Bu çocuklar bu LGS’yi haketmiyor
Sınavlar Türkiye’de yetişen her jenerasyon için bir travma gerekçesi. Baskısı bir yandan, organizasyonel sorular diğer yandan, hilesi hurdası dış kulvardan… Ama cumhuriyet tarihindeki tüm sınavları toplasak LGS’nin bu jenerasyona ettikleriyle yarışamaz. Halimize dair çok şey söyleyen LGS sürecini detaylarıyla açtık.

Adaleti de insanlığı da ara ki bulasın
Sadece üç haftada defalarca biyopsi, bir ameliyat, bir yoğun bakım yatışı ve bir anjiyo gören Beylikdüzü’nün seçilmiş belediye başkanı, 11 Temmuz’da elleri kelepçeli şekilde tekrar cezaevine götürülüyordu. Herkesin adalet arayışında olduğu bir ülkede Mehmet Murat Çalık adaletten de önce insanlık arıyor. Maalesef Türkiye’de son dönemde en az bulunan iki şey de bunlar.


Her yol İkiz Tepeler’e çıkar: Twin Peaks’e başlamak için 9 sebep


Twin Peaks, gençliğini 90’larda yaşayan neslin hayatını değiştirmişti. Peki bugünün gençliği için ne ifade edebilir? Düşününce, 2020’ler de en az 90’lar kadar, hatta belki o zamanlardan bile daha tuhaf. Akıl almaz olaylarla kuşatılmış durumdayız. O zaman pekâlâ Twin Peaks’in aykırı dünyası günümüze de eşlik edebilir.
Twin Peaks şimdi MUBI’de yeniden başladı. Dizinin ikonik objelerine yer veren gizemli afişlerini reklam panolarında veya internette görmüşsünüzdür.
Bu şifreli afişten yola çıkarak Twin Peaks evrenine dair bir rehberle karşınızdayız. İşte o objeler ve Twin Peaks’e başlamanız için 9 sebep.

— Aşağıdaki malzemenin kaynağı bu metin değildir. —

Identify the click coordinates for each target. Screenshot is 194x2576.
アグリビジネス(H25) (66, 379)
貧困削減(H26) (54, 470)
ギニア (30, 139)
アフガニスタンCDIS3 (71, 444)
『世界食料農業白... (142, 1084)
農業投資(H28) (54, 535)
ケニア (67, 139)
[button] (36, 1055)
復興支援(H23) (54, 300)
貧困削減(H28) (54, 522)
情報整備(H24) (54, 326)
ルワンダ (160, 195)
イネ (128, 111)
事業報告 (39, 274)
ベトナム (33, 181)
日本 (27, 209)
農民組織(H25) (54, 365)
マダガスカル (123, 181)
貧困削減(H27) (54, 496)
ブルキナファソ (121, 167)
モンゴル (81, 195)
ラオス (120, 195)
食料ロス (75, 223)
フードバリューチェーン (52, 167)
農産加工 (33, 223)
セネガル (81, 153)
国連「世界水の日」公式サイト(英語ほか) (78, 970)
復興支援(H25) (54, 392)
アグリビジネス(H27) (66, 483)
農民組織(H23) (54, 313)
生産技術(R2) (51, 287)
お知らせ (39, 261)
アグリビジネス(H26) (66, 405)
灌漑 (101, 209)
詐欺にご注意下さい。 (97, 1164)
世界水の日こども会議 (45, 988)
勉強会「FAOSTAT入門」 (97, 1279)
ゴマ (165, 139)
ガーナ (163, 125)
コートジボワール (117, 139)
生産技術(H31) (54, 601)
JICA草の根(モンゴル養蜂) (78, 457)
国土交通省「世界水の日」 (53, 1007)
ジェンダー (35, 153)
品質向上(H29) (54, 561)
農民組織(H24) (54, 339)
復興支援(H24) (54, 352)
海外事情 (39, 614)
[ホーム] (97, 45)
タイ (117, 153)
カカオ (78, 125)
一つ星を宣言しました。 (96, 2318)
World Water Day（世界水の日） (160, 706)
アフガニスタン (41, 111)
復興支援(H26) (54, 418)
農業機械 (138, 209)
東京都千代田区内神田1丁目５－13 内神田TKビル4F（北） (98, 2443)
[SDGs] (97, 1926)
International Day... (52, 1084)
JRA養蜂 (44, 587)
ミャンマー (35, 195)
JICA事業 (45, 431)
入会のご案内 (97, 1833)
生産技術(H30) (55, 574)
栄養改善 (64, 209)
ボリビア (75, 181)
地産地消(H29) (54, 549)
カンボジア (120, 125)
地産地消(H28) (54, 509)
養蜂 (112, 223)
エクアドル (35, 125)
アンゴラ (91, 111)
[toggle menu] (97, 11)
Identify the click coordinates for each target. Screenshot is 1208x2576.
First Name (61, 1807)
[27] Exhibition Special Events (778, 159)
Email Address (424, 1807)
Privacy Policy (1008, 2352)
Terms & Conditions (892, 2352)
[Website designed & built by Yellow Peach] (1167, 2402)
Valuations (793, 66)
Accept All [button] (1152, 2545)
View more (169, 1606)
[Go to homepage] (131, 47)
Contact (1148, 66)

Tarihin doğru tarafında bir hukukçu
Francesca Albanese insan hakları ve Orta Doğu konusunda uzmanlaşmış İtalyan bir uluslararası hukukçu. 2022’den beri Birleşmiş Milletler özel raportörü olarak görev yapıyor. Görev alanı da işgal altındaki Filistin ve buradaki insan hakları ihlalleri. Batı’nın olana bitene canla başla arkasını döndüğü, konuşanı yaktığı bu ortamda yapılması kolay bir iş değil. Nitekim Albanese bir süredir ABD’nin de hedefinde. Fayn Albanese’nin bir portresini derledi.

Suriye’nin güneyinde ne oldu?
Bu hafta bu başlıkları arka arkaya okuduk: Dürziler ile Arap Bedeviler çatıştı. Merkezi hükümet müdahale etti. İsrail Şam’ı bombaladı. Tarihi bilenler için tanıdık, uzaktan bakanlar için kafa karıştırıcı olaylar. Fayn yaşananları düne de bakarak derledi.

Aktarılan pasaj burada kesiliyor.